Recent research published in the journal Engineering has unveiled a promising approach to designing deep eutectic solvents (DESs) using machine learning (ML). Conducted by Usman L. Abbas and his team at the University of Kentucky, this study addresses the ongoing challenge of discovering new DES candidates, which are non-ionic solvents with significant applications in various industries including catalysis, extraction, carbon capture, and pharmaceuticals.
Traditionally, the search for new DESs has relied on intuition and trial-and-error methods, leading to low success rates and missed opportunities. Recognizing the crucial role that hydrogen bonds (HBs) play in the formation of DESs, the researchers aimed to identify specific HB characteristics that differentiate DESs from non-DES systems. Their analysis involved studying the molecular dynamics (MD) simulation trajectories of 38 known DESs and 111 non-DES systems.
The findings revealed two key features that set DESs apart: they exhibit a greater imbalance between the numbers of intra-component HBs and possess more numerous and stronger inter-component HBs. These insights provided a foundation for developing 30 ML models that utilized various algorithms and HB-based descriptors to predict DES formation.
The researchers validated their models against experimental data from 34 systems, with the extra trees forest model achieving the highest performance, boasting an ROC-AUC score of 0.88. Abbas emphasized the significance of their findings, stating, “Our work illustrates the importance of HBs in DES formation and shows the potential of ML in discovering new DESs.”

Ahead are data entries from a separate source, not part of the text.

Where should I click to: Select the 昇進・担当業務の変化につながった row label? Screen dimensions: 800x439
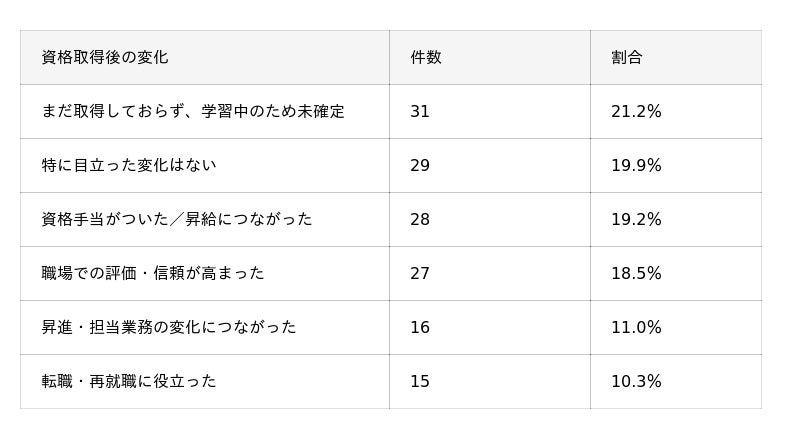click(x=169, y=327)
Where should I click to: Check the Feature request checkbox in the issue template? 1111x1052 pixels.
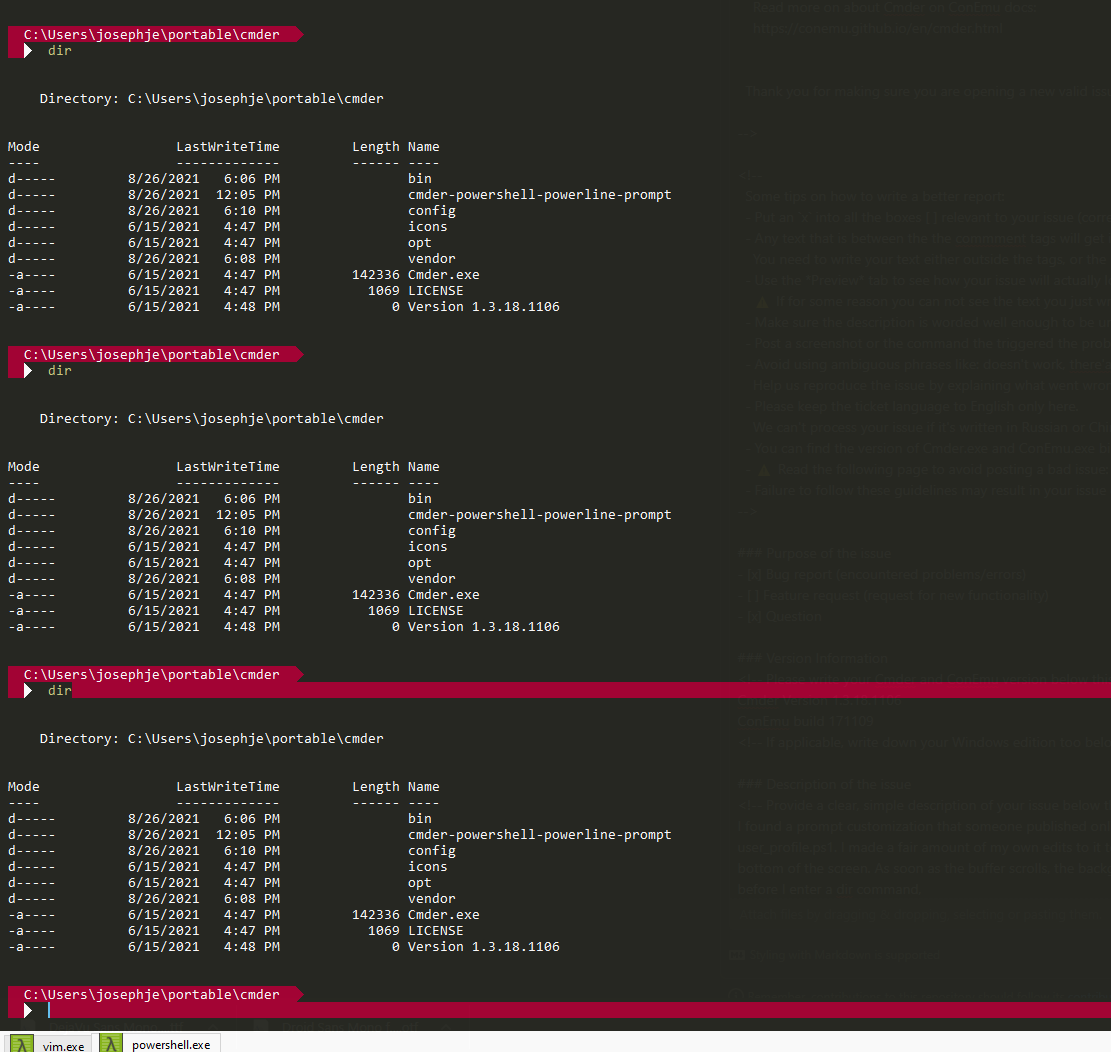coord(752,595)
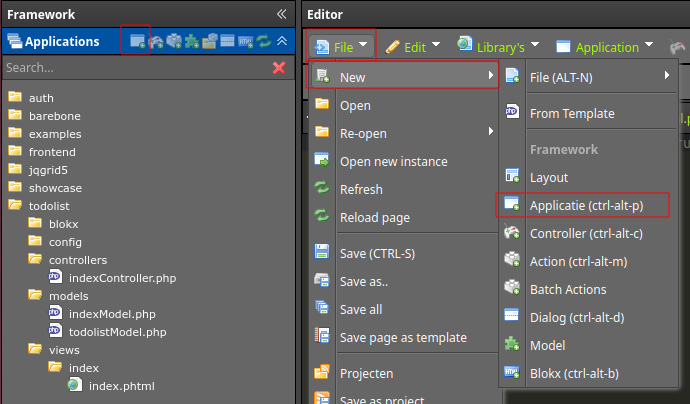
Task: Open the Library's dropdown menu
Action: (x=498, y=46)
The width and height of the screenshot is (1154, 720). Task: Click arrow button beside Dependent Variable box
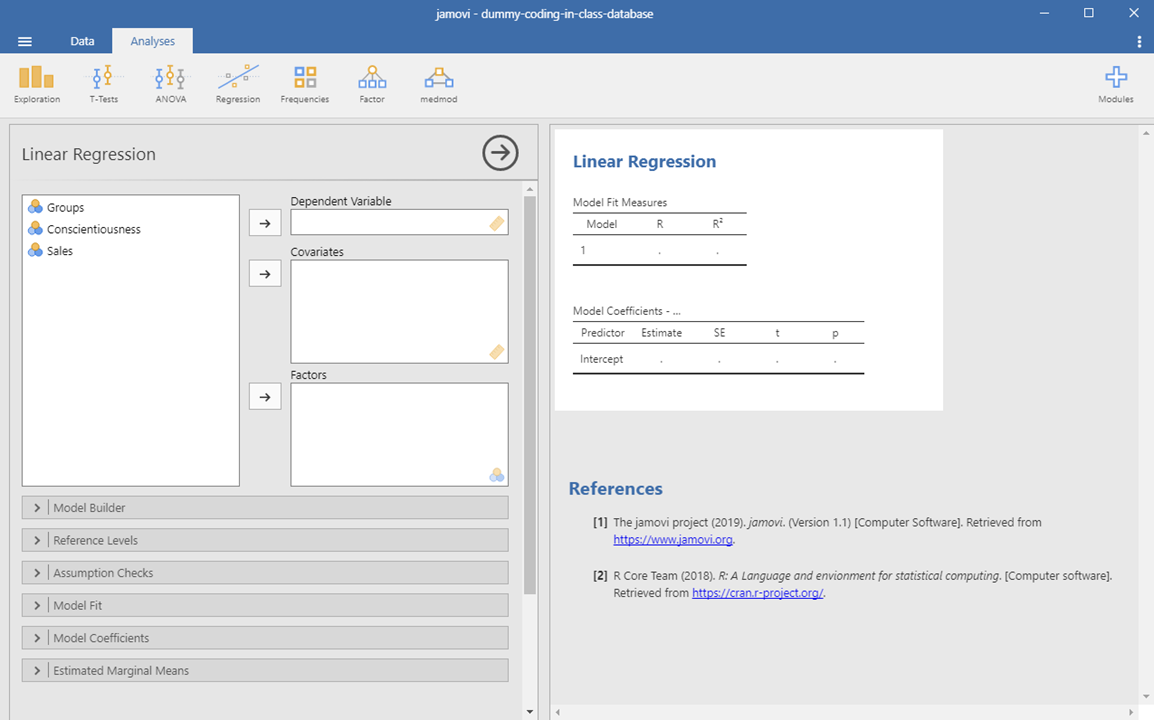[x=265, y=223]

The commercial implications of this research are substantial. Industries that rely on solvents for chemical processes could benefit from the ability to efficiently discover and develop new DESs tailored to specific applications. For example, the pharmaceutical sector could leverage these insights to create more effective drug formulations, while the carbon capture industry might find novel solvents that enhance the efficiency of CO2 absorption. Additionally, the extraction industry could utilize advanced DESs for improved separation processes.
As the demand for sustainable and efficient solvents continues to grow, the integration of machine learning in solvent design presents a transformative opportunity. This research not only paves the way for innovative solutions but also highlights the intersection of chemistry and technology, showcasing how modern methodologies can enhance traditional practices across various sectors.